start MATERIAL PROVIDED

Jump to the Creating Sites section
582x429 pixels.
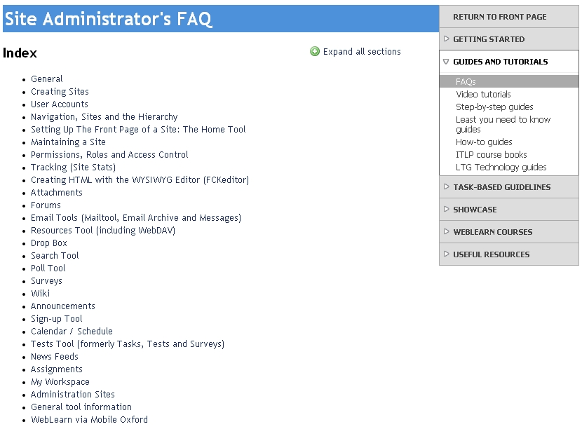coord(60,92)
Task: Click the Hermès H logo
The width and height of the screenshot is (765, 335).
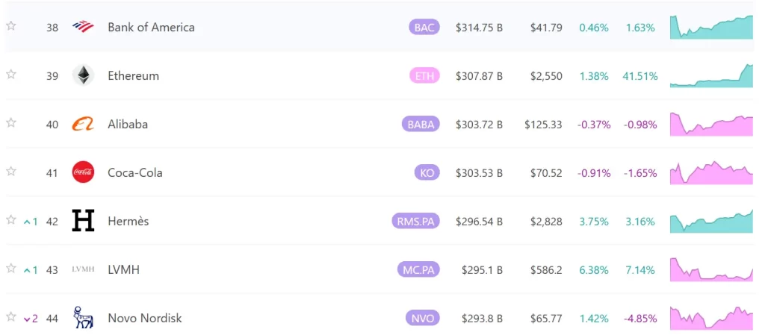Action: 83,220

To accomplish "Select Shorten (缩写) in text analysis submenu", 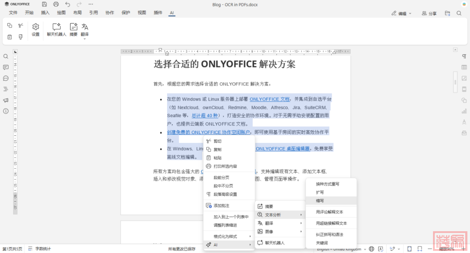I will tap(331, 201).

end MATERIAL PROVIDED

# [WORK INSTRUCTIONS]
List each line in the rows above that contains the word "height". Match the case exactly.

# [RESULT OF THIS TASK]
The width and height of the screenshot is (765, 335).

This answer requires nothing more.